Inizio di Tour de France Femmes 2026 decisamente da dimenticare per Urška Žigart. La 29enne slovena dell’AG Insurance – Soudal, accreditata alla vigilia come uno dei punti di riferimento della squadra belga per le frazioni più impegnative, sta affrontando la corsa francese in precarie condizioni di salute a causa di un virus intestinale.
Dopo aver perso terreno nella tappa inaugurale, il conto con la sfortuna si è presentato salatissimo nella terza frazione con arrivo a Poligny: Žigart ha tagliato il traguardo con un ritardo di quasi 26 minuti dalla vincitrice e nuova Maglia Gialla Sigrid Haugset, ricorrendo a tutte le proprie energie solo per rimanere entro il tempo massimo.
Il racconto di Urška Žigart: «Una delle giornate più dure in bicicletta»
A fare chiarezza sulla situazione è stata la stessa formazione belga con un messaggio di supporto condiviso sui propri canali social: «I giorni più duri spesso mostrano il carattere più forte. Soffrendo di problemi di stomaco, Urška ha affrontato una giornata difficilissima in sella, ma ha mostrato una determinazione incredibile per raggiungere il traguardo».
La slovena ha poi espresso la sua gratitudine verso le compagne e le atlete che l’hanno aiutata a portare a termine la tappa: «Non mi sentivo me stessa. È stata una delle giornate più dure della mia vita in bicicletta. Voglio ringraziare di cuore le ragazze che erano nel mio gruppo: è stato incredibile vedere come tutte si aiutassero a vicenda, capendo la sofferenza e la fatica necessarie solo per cercare di tagliare il traguardo in tempo. Spero che questo virus intestinale passi in fretta, così da poter gestire la cronometro nel miglior modo possibile e iniziare a recuperare».

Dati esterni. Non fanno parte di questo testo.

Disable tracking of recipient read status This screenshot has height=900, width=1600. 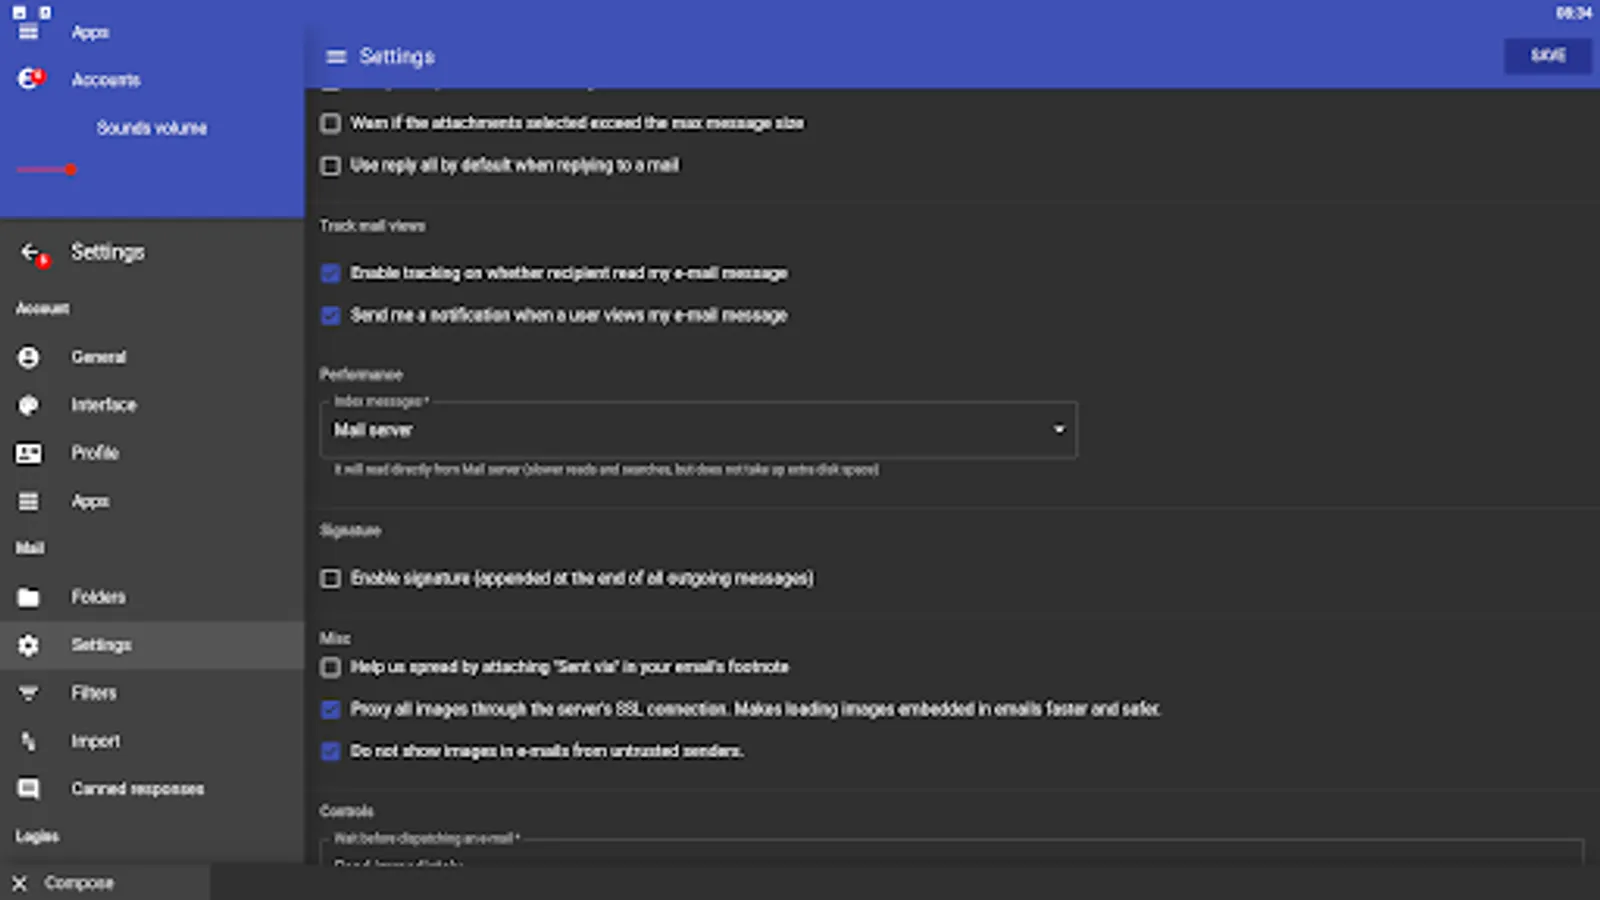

La prova a cronometro: stringere i denti
Nella quarta tappa odierna, una cronometro individuale di 21,1 km da Gevrey-Chambertin a Digione, la scalatrice slovena cercherà prima di tutto di gestire le energie residuando senza forzare eccessivamente. L’obiettivo primario per Žigart resta quello di superare l’ostacolo del tempo per poi provare a ritrovare la condizione ottimale in vista dei grandi traguardi alpini nel finale di settimana.